Please help me how to simulate statevector using multi machines
I want to simlate the statvector. Could you please provide me with links to examples or documentation like these? Any advice is welcome. Thanks in advance.
We have a samples folder that can help you start: https://github.com/NVIDIA/cuQuantum/tree/main/samples/custatevec/samples_mpi
Hi @CoolMLAI ,
Thank you for your inquiry. The example above is also applicable for multi-node runs.
We provide the sample script samples/bindings/custatevec/distributed_index_bit_swap_mpi.py for performing distributed state vector operations in Python using MPI.
For details about its design and usage, please refer to the cuQuantum SDK documentation: Distributed Index Bit Swap API. Our distributed state vector simulation API supports single-GPU/single-process configurations.
@ymagchi Thanks. actually, i have used for mgpu simulation of statevector and i noticed the above examples are using cuQuantum. what is the difference between cudaq and cuquantum, 😁? could you plz let me know where i can see the multi node examples using cudaq?
what is the difference between cudaq and cuquantum, 😁? could you plz let me know where i can see the multi node examples using cudaq?
CUDA-Q is quantum programming framework, while cuQuantum (cuStateVec library) provides quantum circuit simulator components accelerated by GPU. Please refer to CUDA-Q: Multi-GPU multi-node for multi-node runs.
We maintain a separate repository for CUDA-Q, so we recommend directing any detailed questions regarding CUDA-Q to that repository. https://github.com/NVIDIA/cuda-quantum/discussions
hi @ymagchi Thanks for your kind reply. i followed your guide but it seems like cudaq doesn't provide the multi node simulation for large qubit statevector.
i want to simulate the high qubit circuits using cuquantum. is it possible to do and which examples should i refer to? is there any direct examples?
Thanks.
i followed your guide but it seems like cudaq doesn't provide the multi node simulation for large qubit statevector.
CUDA-Q leverages cuQuantum as its backend solver and supports multi-node state vector simulations as well as cuQuantum. While it is possible to use cuQuantum, if you already have CUDA-Q code, I recommend starting with CUDA-Q.
Please note that CUDA-aware MPI must be enabled across nodes as a prerequisite. A Docker environment is also available: https://nvidia.github.io/cuda-quantum/latest/using/install/local_installation.html#distributed-computing-with-mpi.
Thanks, @ymagchi actually, i successfully launched the code on multi nodes but it takes very long time and even 2 hours later, it didn't finish. the gpt said that is due to the bandwidth and for my machine, the speed is 5GBps but gpt suggested 100GBps.

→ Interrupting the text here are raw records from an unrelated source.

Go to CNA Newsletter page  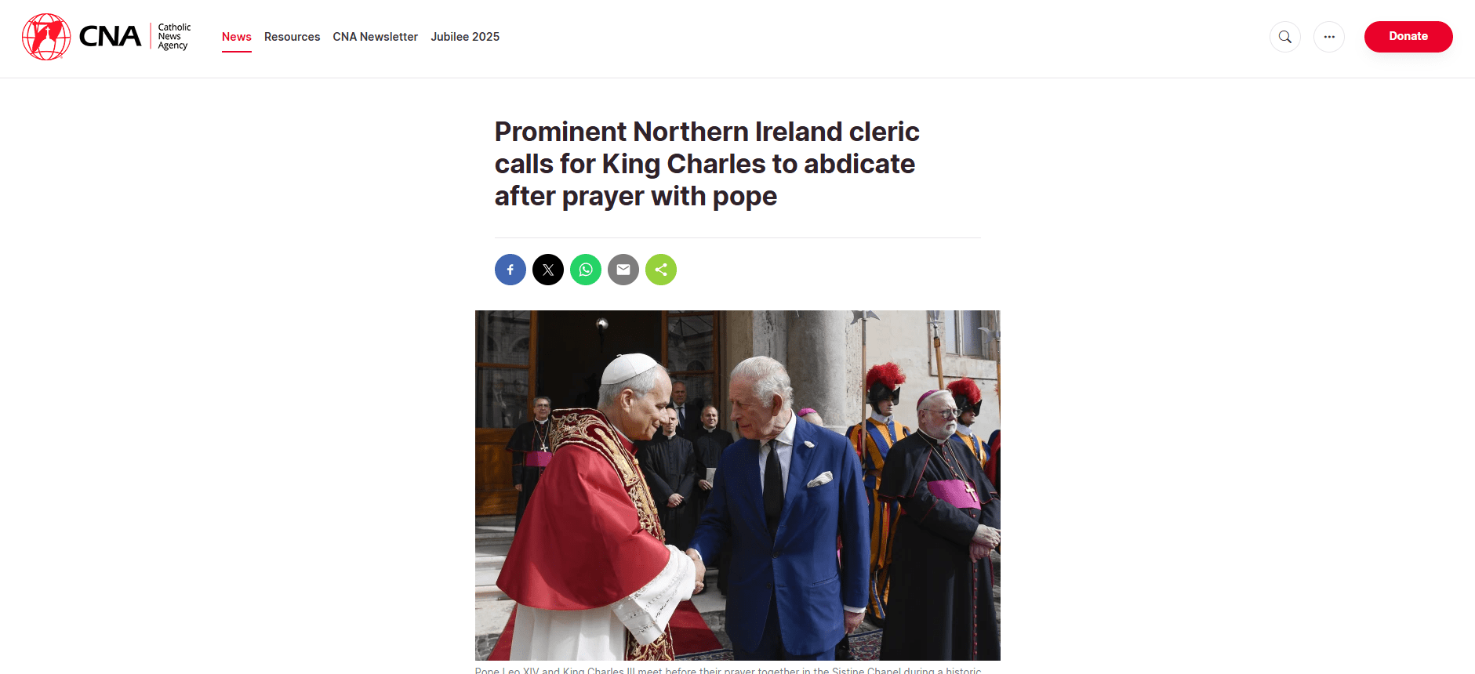click(x=376, y=37)
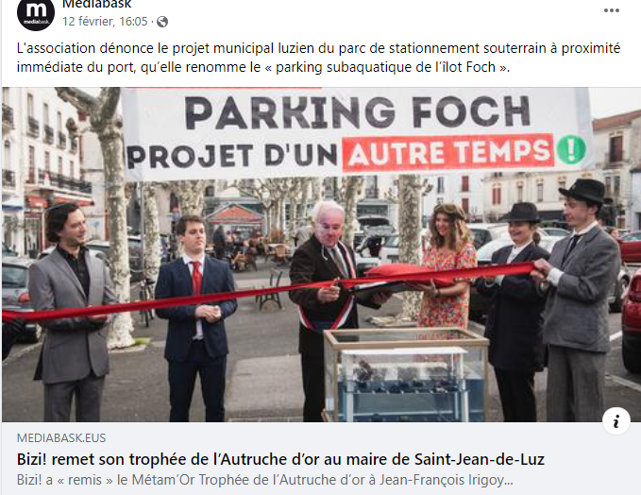
Task: Click the 'PARKING FOCH' banner title
Action: [357, 111]
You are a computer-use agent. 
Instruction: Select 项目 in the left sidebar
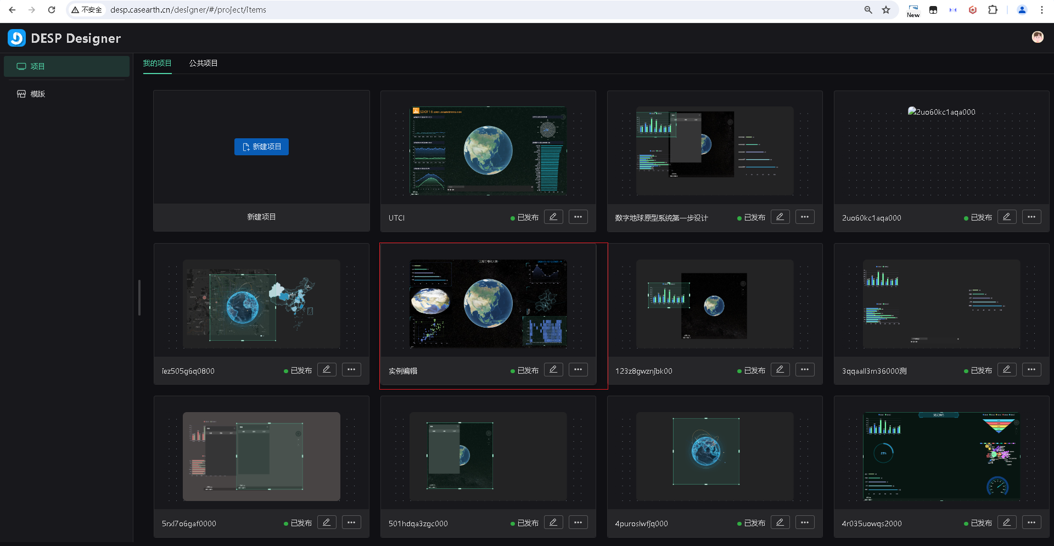point(37,66)
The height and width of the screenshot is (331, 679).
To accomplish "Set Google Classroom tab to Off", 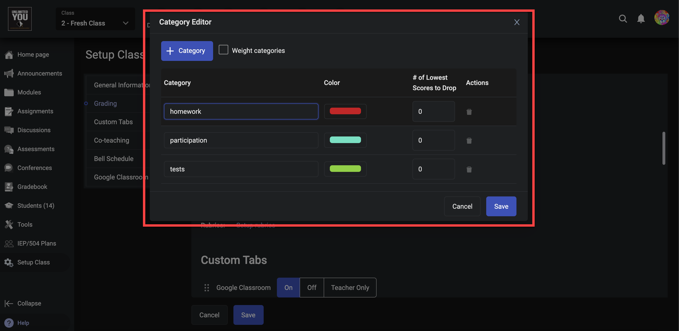I will 312,288.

i didn't use docker but i wonder if i use docker env, then it can solve out this issue. or should i use clusters as LAN?
i didn't use docker but i wonder if i use docker env, then it can solve out this issue.
In general, the inter-node communication bandwidth is determined by the cluster and hardware configuration. From my perspective, using Docker is unlikely to significantly improve the bandwidth. I recommend running a simulation with a relatively small problem size to verify that the end-to-end workflow completes successfully.
Thanks very much, @ymagchi
i have one more question. i saw one issue mentioned the high qubit circuit sampling or simulation but what is the limit qubit number for cu-quantum?
The possible maximum problem size depends on the targeting cluster. For state vector simulations, n-qubits state vector requires (2 ** n) * 8 Bytes in single precision, (2 ** n) * 16 Bytes in double precision. For instance, 1 GPU with 180 GB of memory can hold up to 34 qubits in single precision.
Hi, @ymagchi Thanks for your support.
i tested cudaq to simulate the statevector but i found its index distribution is not correct in the case of high qubit circuit. so i would like to directly use cuquantum to simulate high qubit statevector using multi gpu. i leveraged the code distributed_index_bit_swap_mpi.py what you mentioned but it never stops the simulation. could you plz help me out what is wrong with me? Thanks.
I think it would be best to share a reproducer with CUDA-Q. The way state vectors are distributed among GPUs is consistent between CUDA-Q and the cuStateVec library.
As for the Python file, could you kindly share where exactly the execution stops and what kind of computing environment you are using? To run it properly, CUDA-Aware MPI would be required.
yes, i installed cuda-aware MPI and confirmed statevector are distributed on each gpu by checking the usage of gpu. but the python file stopped when applying gates operation. i can share my code and would you please let me know your email address? 🙂
I am still in the process of fully understanding the issue, and I would greatly appreciate it if you could kindly confirm whether the sample file works correctly when executed without any modifications.